Although Smith recognises that large organisation such as Barclays are more able to offer career progression, there is more to keeping staff than this: “There also needs to be a culture of talent management and willingness to coach internal candidates as they enter roles which are stretching for them. This requires a concerted effort from the senior management of the communications function, but brings benefits through time.”

A culture that reflects your personal values

Agreeing with Alistair that prospects are key, Paul Sutton, head of social communications at PR agency Bottle, also adds that another vital element of keeping people is the company culture: “Employers tend to focus on salary and perks and totally misunderstand that people want to work for companies and people that reflect their personal values. People want to feel a part of something. Provide that and you’re half way there. I think we’ve currently got a great blend of all of those things: a rapidly expanding agency with defined career paths and a fantastic culture of creativity, personal responsibility, support and ambition.”

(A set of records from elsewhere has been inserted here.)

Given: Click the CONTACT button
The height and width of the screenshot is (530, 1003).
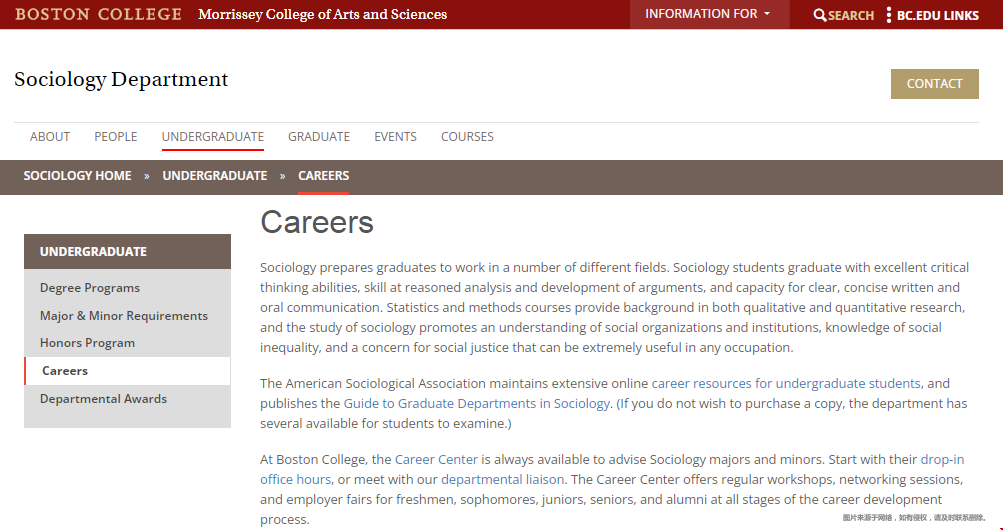Looking at the screenshot, I should (935, 84).
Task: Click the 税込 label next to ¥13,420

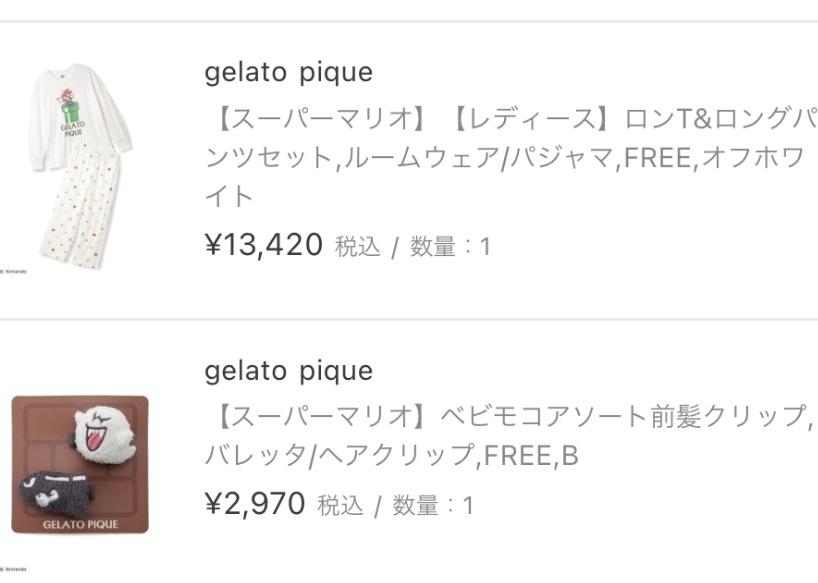Action: pyautogui.click(x=357, y=247)
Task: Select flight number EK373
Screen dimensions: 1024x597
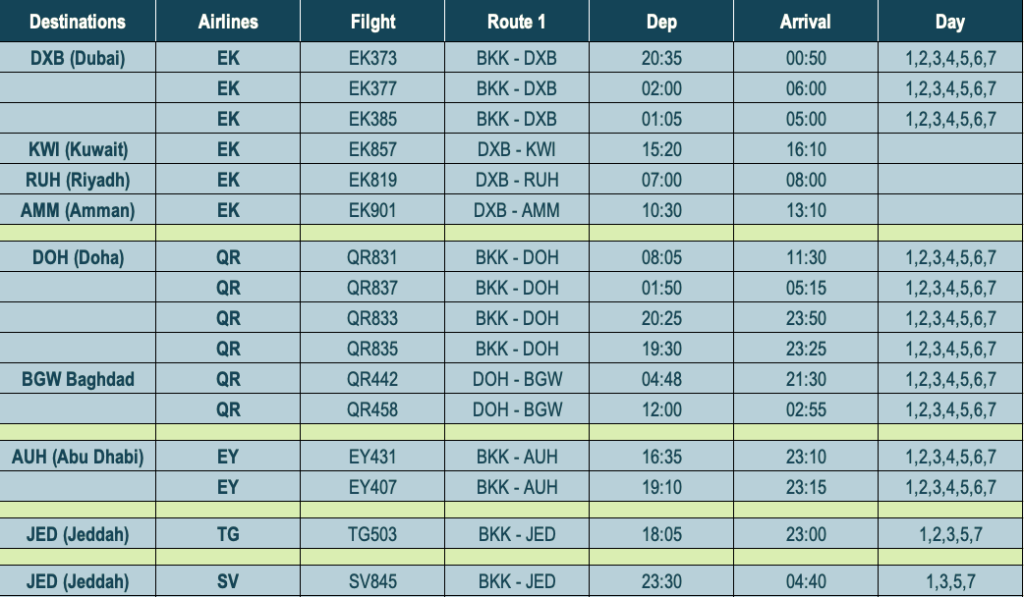Action: pos(372,58)
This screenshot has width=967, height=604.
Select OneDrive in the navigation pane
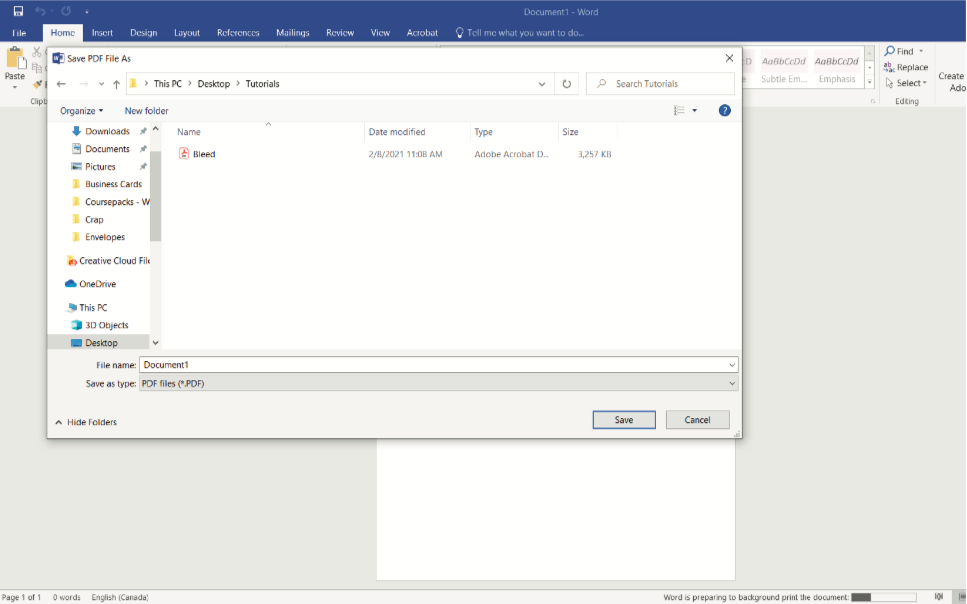[97, 284]
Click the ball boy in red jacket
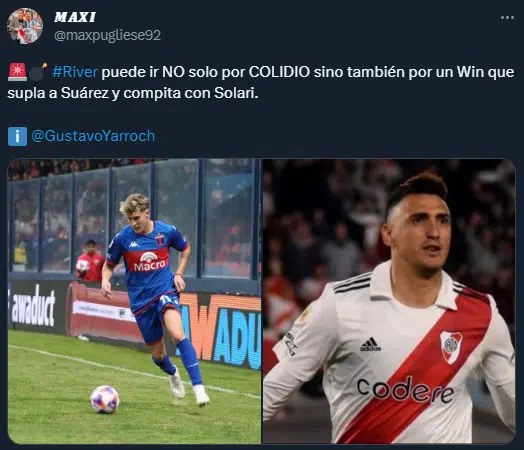524x450 pixels. [90, 260]
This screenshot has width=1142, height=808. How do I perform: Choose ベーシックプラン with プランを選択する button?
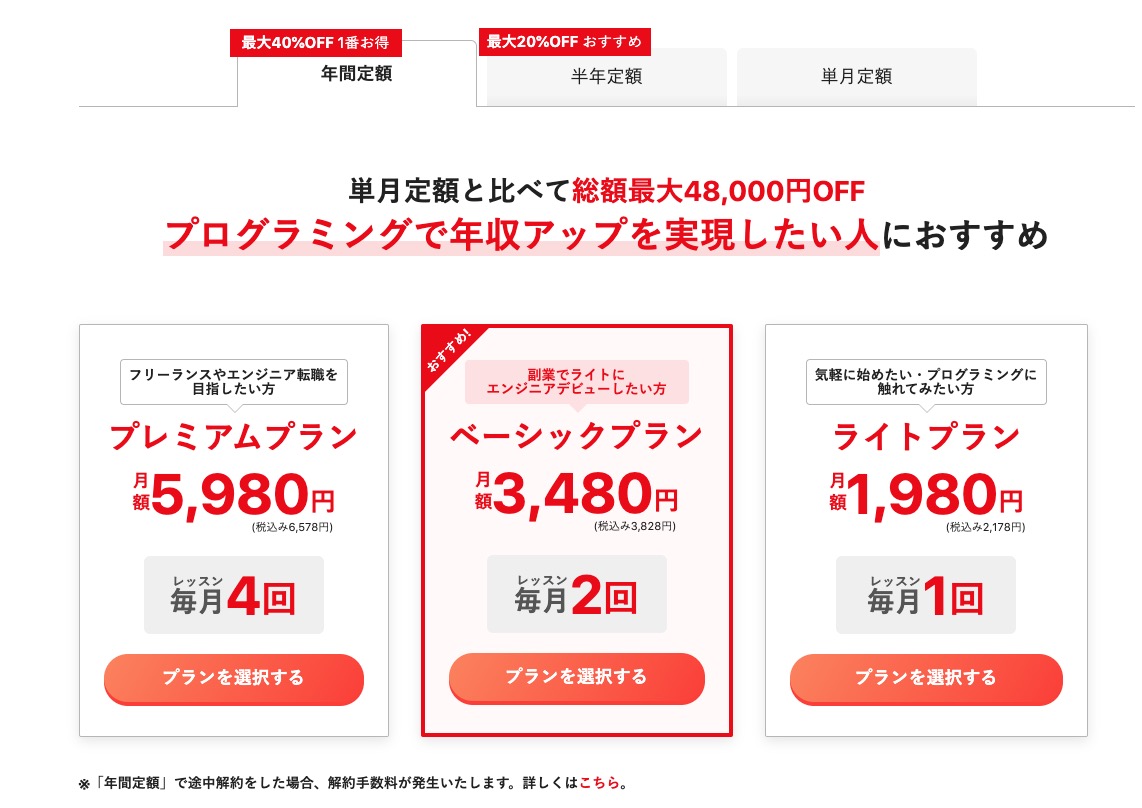pos(577,678)
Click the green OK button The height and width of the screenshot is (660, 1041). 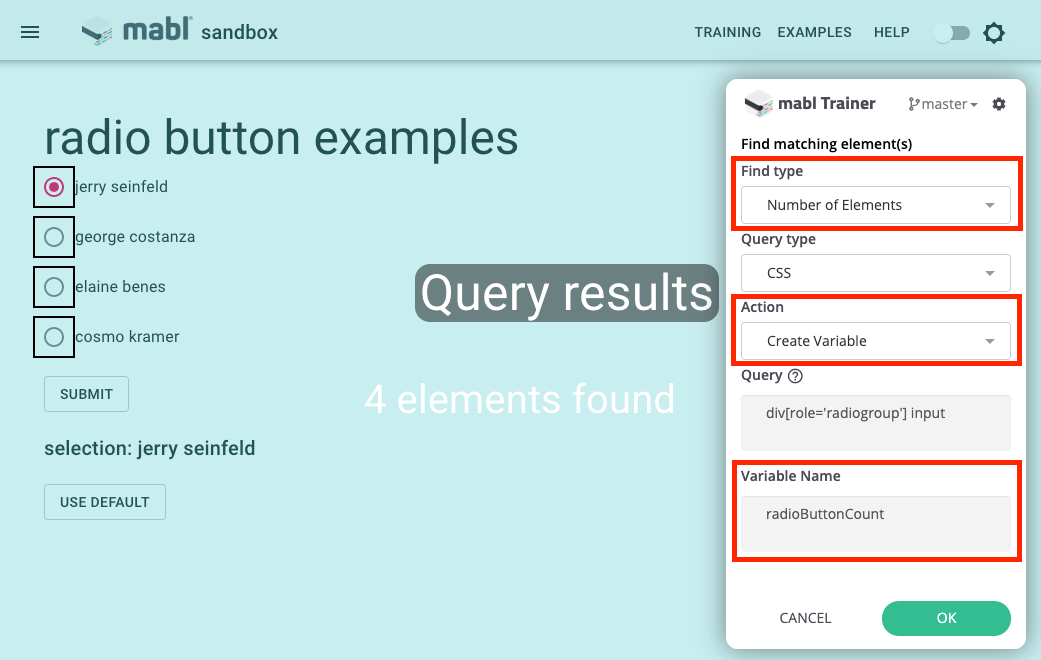pos(945,618)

The benefits that matter to you

“The choice to stay with one organisation for a long time is entirely dependent on the individual”, points out Julia Ruane, director of agency ChiCho Marketing, "and what they want out of their working life.” Ruane says that for the ambitious, this means opportunities to advance. For those who want a good family/work life balance, then perks such as healthcare, pension and childcare assistance are more likely to keep their loyalty. But Ruane believe that too often companies are so focused on maximising profits and delivering the work that they pay scant attention to what actually motivates their employees: “The trick here too is not to give the employees what they want, but to provide the benefits that an ideal employee would want. That way you keep the people who will help you grow the business and make it great. The rest go elsewhere."